[Start of Text segment]
The proof is in the law of large numbers. You're simply disagreeing with statistics having any worth if you disagree with this. There's no cut off point at which a sample becomes accurate short of a 100% census. It's simply that moving from a sample of 1 to a sample of 2 makes a big difference, moving from 2 to 3 a lesser big difference, and so on. It's subjective where you cut off lesser bigness from the beginning of smallness, but that's not important, since things can be defined in terms of the standard error, which is huge for tiny samples, but only a few percent for larger ones. Of course this only applies strictly to random samples, which is why Bayesian estimates are used for self-selected ones.
My view of users is also harsh, which is why I don't expect them to do what I want, but what they want. It's my problem if I can't help them, since I'm the one trying to do so. They're only trying to be honest, excepting some bad apples that are my responsibility to deal with (as opposed to treating everyone like scum in the first place, which is counterproductive from a user usefulness standpoint). Anyway, the system pissing people off actually is a system integrity problem, as people will simply do whatever it takes to limit their distress, which will not be what is intended by the system designer.
I believe in proof, too, but I look at the entire picture. If a system favors a type of accuracy that is commonly rejected to the point of rebellion then it's not as good as a less perfect but more free system that won't incite rebellions. Likewise with the suggestions I make to people. If they simply will not adopt them regardless of their ideality then there is no sense in suggesting them. Baby steps...
Like I said, you can't achieve objectivity in any real sense anyway. Everything will only be a probability unless the samples are 100% censuses, so it's best to not muddle things by not allowing people to give you some important information just because it creates inequality. Equality won't ever be perfect anyway, but it's possible to work well with the users rather than requiring them to work well with you in this case, statistically speaking.
I know a programmer who tells me that he's coding at times, so I can't know if programming is really the extremely dominantly used word. After all, I only have a sample of two! Another programmer I know is slowly helping me with my site, and he's very careful and thoughtful, so it should be okay.
I think you're misunderstanding the context in which I made that suggestion. Your system simply has no chance in hell of being implemented. I have had very similar thoughts myself (albeit with less restrictive and more constructive solutions), but there's no sense in suggesting them here, or almost anywhere. They simply will be too computationally and programmatically intensive for anyone to want to implement them. Even IMDB doesn't care about the fact that it is being sexist by using a weighting system, and it has millions of users, the vast majority of whom are disenfranchised, as laughable as the benefit of that may be, given that the remaining users cheat/troll/hate even more than is usual. Of course IMDB wants to have its top 250 list be full of "quality" things, but that has only partly worked, not to mention that quality is a fantasy in the first place.
[End of Text segment]
[Start of Extracted data]
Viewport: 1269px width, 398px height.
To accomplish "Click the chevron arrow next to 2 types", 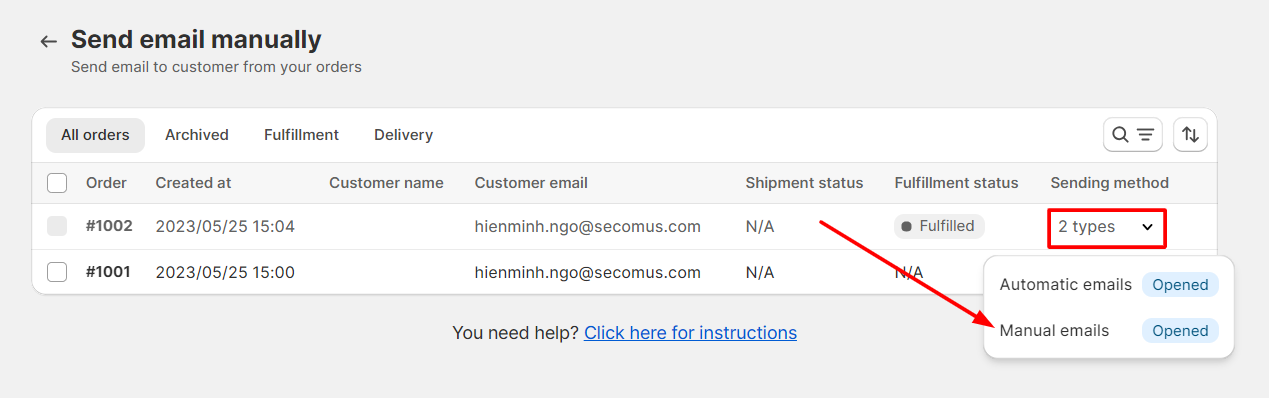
[End of Extracted data]
[Start of Extracted data]
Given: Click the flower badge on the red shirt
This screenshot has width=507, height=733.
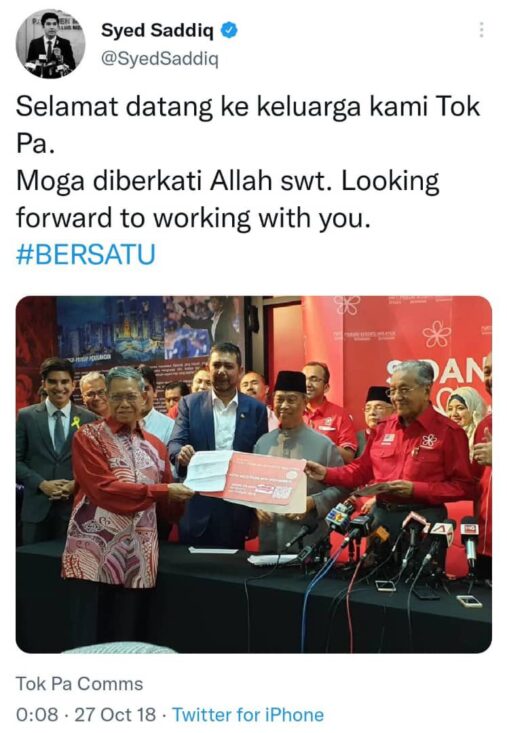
[End of Extracted data]
Exercise tasks:
[A] Reproduce the passage of the forum discussion on sampling and rating systems from "I think you're" to "the first place.".
[B] Write the next part of the forum discussion on sampling and rating systems, picking up after its final sentence.

Per-task answers:
[A]
I think you're misunderstanding the context in which I made that suggestion. Your system simply has no chance in hell of being implemented. I have had very similar thoughts myself (albeit with less restrictive and more constructive solutions), but there's no sense in suggesting them here, or almost anywhere. They simply will be too computationally and programmatically intensive for anyone to want to implement them. Even IMDB doesn't care about the fact that it is being sexist by using a weighting system, and it has millions of users, the vast majority of whom are disenfranchised, as laughable as the benefit of that may be, given that the remaining users cheat/troll/hate even more than is usual. Of course IMDB wants to have its top 250 list be full of "quality" things, but that has only partly worked, not to mention that quality is a fantasy in the first place.

[B]
You're also ignoring that the law of large numbers commonly evens out randomness (your examples using three voters of course would not be very accurate at all), and that a sensible Bayesian estimate can help to account for the biases of self-selected samples. It's also the case that it's hard for things to achieve high ratings without being "well done" in some sense, and it's harder for things to be favorites or otherwise highly valued if they aren't "well done". It's still better to use MAL's ratings to sift out most of the trash (even at some cost) than to throw your hands up in the air and not care. ;p
Anyway, personalized correlations are better, but MAL isn't going to start generating them any time soon. Criticker does generate them, but it does so sloppily, and things have ended up being biased towards niche things (which of course attract more genre/style fans than haters relative to something popular) that haven't really appealed to me that much. It also can't understand my strong dislike for The Godfather, including well after I rated it. If you join Criticker I must recommend adjusting your Films In Common Minimum from the default of 10% up to 25% immediately. This forces recommenders to prove themselves to you seriously, as well as eliminating those who have seen many fewer movies than you from "wasting" one of your 1000 slots, when they simply won't have that many new recommendations to give you, which of course means that they drag down the number of average recommendations for a title, which of course decreases accuracy further. It's hard enough with Criticker only counting the first ten recommendations, and even doing so sloppily, without that number decreasing, too, sometimes below the minimum of three. Of course you can simply average or even weightedly average more recommendations yourself, but that's time intensive, and you really just want to mine some useful ore from the mountain to follow up with your own processing, since it's too time intensive to process the whole mountain both directly and in an extremely careful manner.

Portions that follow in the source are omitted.